### Work to do
Rewrite the following lines as a numbered list, leaving out any blank lines.
** Start Dataset extract **
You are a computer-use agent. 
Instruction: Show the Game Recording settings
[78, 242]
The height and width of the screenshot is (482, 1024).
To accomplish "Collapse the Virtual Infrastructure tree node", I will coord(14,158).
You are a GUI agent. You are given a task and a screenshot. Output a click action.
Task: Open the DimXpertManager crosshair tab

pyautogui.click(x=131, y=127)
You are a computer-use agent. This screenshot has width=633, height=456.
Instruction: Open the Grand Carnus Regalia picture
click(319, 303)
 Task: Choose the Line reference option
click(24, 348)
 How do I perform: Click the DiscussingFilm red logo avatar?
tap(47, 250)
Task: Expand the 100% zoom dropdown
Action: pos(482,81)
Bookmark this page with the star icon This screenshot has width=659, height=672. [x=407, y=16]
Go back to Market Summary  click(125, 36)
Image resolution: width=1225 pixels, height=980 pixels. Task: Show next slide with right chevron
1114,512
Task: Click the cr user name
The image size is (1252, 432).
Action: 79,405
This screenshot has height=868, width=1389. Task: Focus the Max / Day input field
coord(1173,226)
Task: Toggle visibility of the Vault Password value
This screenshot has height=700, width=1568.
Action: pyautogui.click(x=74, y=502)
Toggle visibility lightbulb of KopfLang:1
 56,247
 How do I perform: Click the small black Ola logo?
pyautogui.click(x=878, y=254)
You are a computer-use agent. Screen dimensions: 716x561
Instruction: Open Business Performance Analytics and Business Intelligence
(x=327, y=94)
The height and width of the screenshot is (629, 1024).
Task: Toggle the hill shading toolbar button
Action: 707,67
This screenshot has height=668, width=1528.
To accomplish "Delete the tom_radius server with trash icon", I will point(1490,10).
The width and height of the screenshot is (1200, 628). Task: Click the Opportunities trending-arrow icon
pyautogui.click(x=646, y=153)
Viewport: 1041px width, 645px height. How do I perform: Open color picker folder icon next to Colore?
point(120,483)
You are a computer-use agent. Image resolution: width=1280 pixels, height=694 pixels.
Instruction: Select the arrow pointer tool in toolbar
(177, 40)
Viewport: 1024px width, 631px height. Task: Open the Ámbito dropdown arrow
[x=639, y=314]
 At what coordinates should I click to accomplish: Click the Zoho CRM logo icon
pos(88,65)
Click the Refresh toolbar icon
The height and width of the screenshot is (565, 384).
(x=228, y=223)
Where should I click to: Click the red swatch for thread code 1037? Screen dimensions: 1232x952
** End Dataset extract **
### Output
1. You are a computer-use agent. 
2. Instruction: Show the Game Recording settings
3. [78, 242]
4. The height and width of the screenshot is (482, 1024).
5. To accomplish "Collapse the Virtual Infrastructure tree node", I will coord(14,158).
6. You are a GUI agent. You are given a task and a screenshot. Output a click action.
7. Task: Open the DimXpertManager crosshair tab
8. pyautogui.click(x=131, y=127)
9. You are a computer-use agent. This screenshot has width=633, height=456.
10. Instruction: Open the Grand Carnus Regalia picture
11. click(319, 303)
12.  Task: Choose the Line reference option
13. click(24, 348)
14.  How do I perform: Click the DiscussingFilm red logo avatar?
15. tap(47, 250)
16. Task: Expand the 100% zoom dropdown
17. Action: pos(482,81)
18. Bookmark this page with the star icon This screenshot has width=659, height=672. [x=407, y=16]
19. Go back to Market Summary  click(125, 36)
20. Image resolution: width=1225 pixels, height=980 pixels. Task: Show next slide with right chevron
21. 1114,512
22. Task: Click the cr user name
23. The image size is (1252, 432).
24. Action: 79,405
25. This screenshot has height=868, width=1389. Task: Focus the Max / Day input field
26. coord(1173,226)
27. Task: Toggle visibility of the Vault Password value
28. This screenshot has height=700, width=1568.
29. Action: pyautogui.click(x=74, y=502)
30. Toggle visibility lightbulb of KopfLang:1
31.  56,247
32.  How do I perform: Click the small black Ola logo?
33. pyautogui.click(x=878, y=254)
34. You are a computer-use agent. Screen dimensions: 716x561
35. Instruction: Open Business Performance Analytics and Business Intelligence
36. (x=327, y=94)
37. The height and width of the screenshot is (629, 1024).
38. Task: Toggle the hill shading toolbar button
39. Action: 707,67
40. This screenshot has height=668, width=1528.
41. To accomplish "Delete the tom_radius server with trash icon", I will point(1490,10).
42. The width and height of the screenshot is (1200, 628). Task: Click the Opportunities trending-arrow icon
43. pyautogui.click(x=646, y=153)
44. Viewport: 1041px width, 645px height. How do I perform: Open color picker folder icon next to Colore?
45. point(120,483)
46. You are a computer-use agent. Image resolution: width=1280 pixels, height=694 pixels.
47. Instruction: Select the arrow pointer tool in toolbar
48. (177, 40)
49. Viewport: 1024px width, 631px height. Task: Open the Ámbito dropdown arrow
50. [x=639, y=314]
51.  At what coordinates should I click to accomplish: Click the Zoho CRM logo icon
52. pos(88,65)
53. Click the Refresh toolbar icon
54. The height and width of the screenshot is (565, 384).
55. (x=228, y=223)
56. Where should I click to: Click the red swatch for thread code 1037? Screen dimensions: 1232x952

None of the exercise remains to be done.